The 1921 play The King's Jewery (also known as The King's Jewry) by the playwright Halcott Glover (d. 1949) deals with Edward's relationship with England's Jewish community. The Baron's Hostage (1952) by Geoffrey Trease depicts Edward as a young man, and features Edward taking part in the Battle of Evesham.

Edward is unflatteringly depicted in several novels with a contemporary setting, including the Brothers of Gwynedd quartet by Edith Pargeter, where Edward is depicted as the antagonist of the novel's Welsh heroes. Edward I also appears in The Reckoning and Falls the Shadow by Sharon Penman, The Wallace and The Bruce Trilogy by Nigel Tranter, and the Brethren trilogy by Robyn Young, a fictional account of Edward and his involvement with a secret organisation within the Knights Templar.
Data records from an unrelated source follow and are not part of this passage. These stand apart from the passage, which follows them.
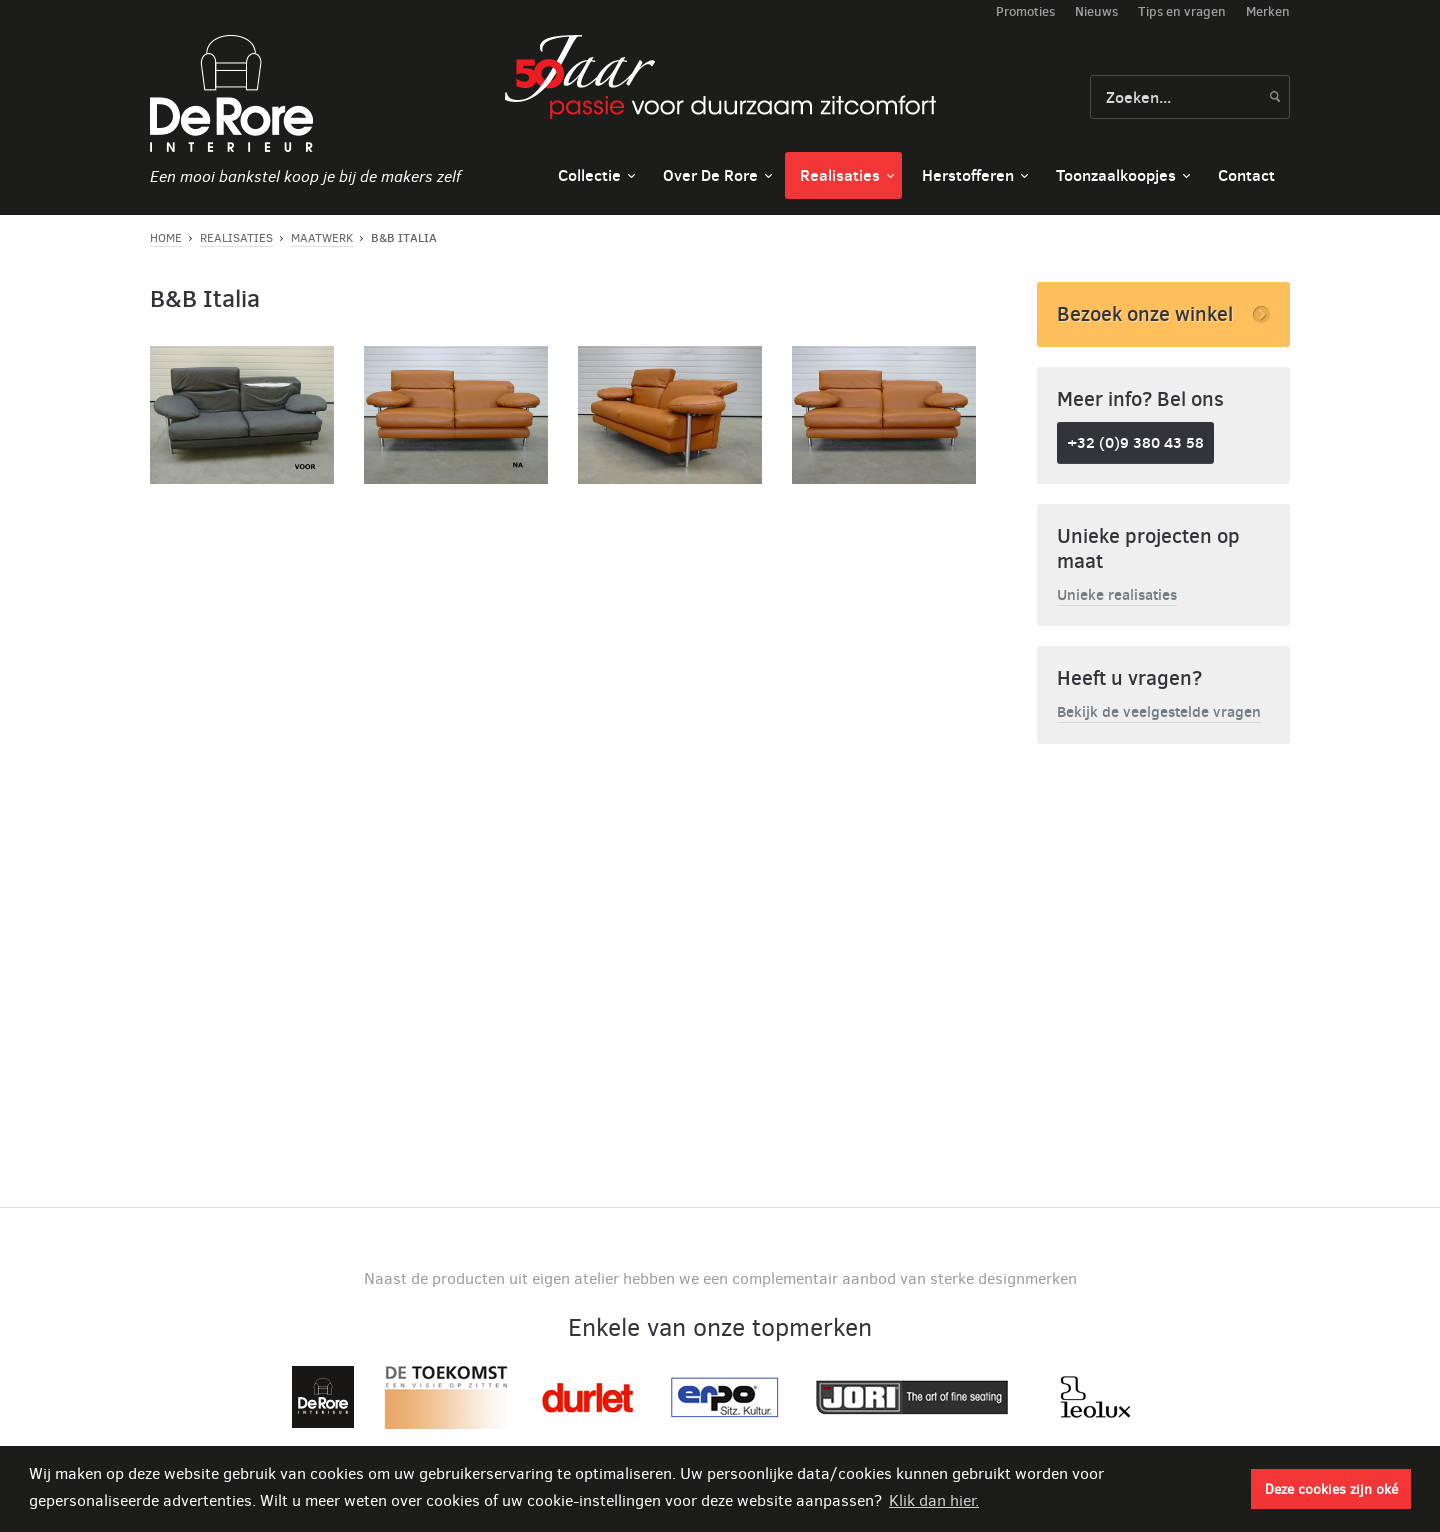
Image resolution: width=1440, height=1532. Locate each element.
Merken (1268, 11)
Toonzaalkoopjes (1116, 175)
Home (166, 238)
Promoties (1025, 11)
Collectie (589, 175)
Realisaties (840, 175)
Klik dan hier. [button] (934, 1500)
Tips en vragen (1182, 11)
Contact (1246, 175)
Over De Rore (710, 175)
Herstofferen (968, 175)
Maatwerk (322, 238)
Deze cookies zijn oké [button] (1331, 1489)
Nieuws (1096, 11)
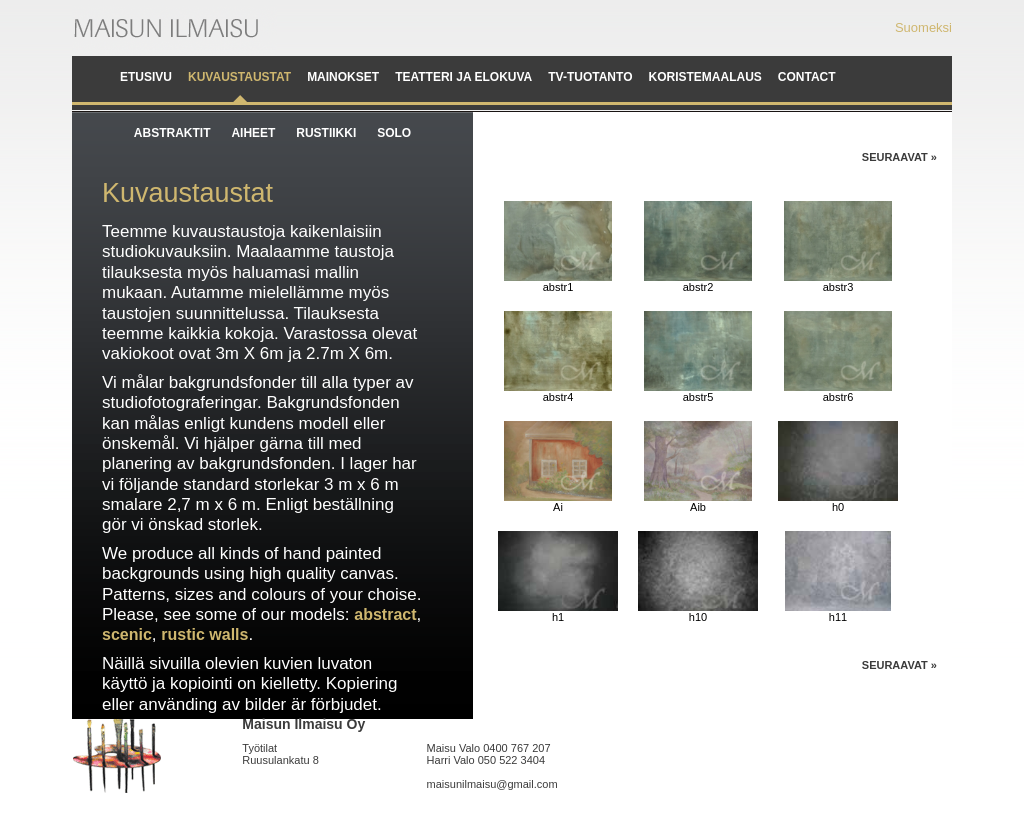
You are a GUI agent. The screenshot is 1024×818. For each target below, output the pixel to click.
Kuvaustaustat (239, 77)
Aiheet (253, 133)
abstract (385, 614)
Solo (394, 133)
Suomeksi (923, 27)
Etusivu (146, 77)
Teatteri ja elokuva (463, 77)
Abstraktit (172, 133)
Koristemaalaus (704, 77)
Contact (807, 77)
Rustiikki (326, 133)
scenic (127, 634)
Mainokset (343, 77)
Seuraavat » (899, 157)
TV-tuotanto (590, 77)
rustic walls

In the Hugh Corbett historical mystery novels by Paul C. Doherty, the titular hero is employed by Edward I to solve crimes.

Hungarian poet Janos Arany's ballad The Bards of Wales retells the legend of the 500 Welsh bards, who were burned at the stake by King Edward I of England for refusing to sing his praises during a banquet at Montgomery Castle, following the Plantagenet conquest of Wales.

The poem was meant as a veiled attack against Emperor Franz Joseph and Tsar Nicholas I of Russia for their roles in the defeat of the Hungarian Revolution of 1848 and for the repressive policies in the Kingdom of Hungary that followed the end of the uprising.

Edward I is an inspiration for Tywin Lannister in George R. R. Martin’s series of fantasy novels, A Song of Ice and Fire.

==Film and television==
- Edward I has also been portrayed by Michael Rennie in the 1950 film The Black Rose, based on the novel by Thomas B. Costain.
- Edward was portrayed by Patrick McGoohan as a psychopathic tyrant in the 1995 film Braveheart, in which he is referred to as a 'pagan'. Though the film exaggerates Edward's brutality, his physical and mental abuse of his son and heir before the whole court, as well as his disdain for the Scots, is for the most part accurately depicted.
- Edward was played, as an idealist by Brian Blessed, in the 1996 film The Bruce.
- Edward was played by Donald Sumpter in the 2008 BBC TV comedy-drama Heist.
- Edward was played by Stephen Dillane in the 2018 Netflix historical drama film Outlaw King.
- Edward I served as an inspiration for Tywin Lannister in the HBO television series Game of Thrones.

==Radio==
- Edward was played by Noel Johnson in a 1958 BBC Home Service Children's Hour adaption of Trease's The Baron's Hostage.
- Edward was played by Philip Jackson in Mike Walker's BBC Radio 4 series Plantagenet.

==Video games==
Edward is featured as the main antagonist in the cutscenes of the tutorial campaign of the 1999 video game Age of Empires II: The Age of Kings. He is featured as the protagonist of his own campaign in the Age of Empires II: Definitive Edition expansion Lords of the West.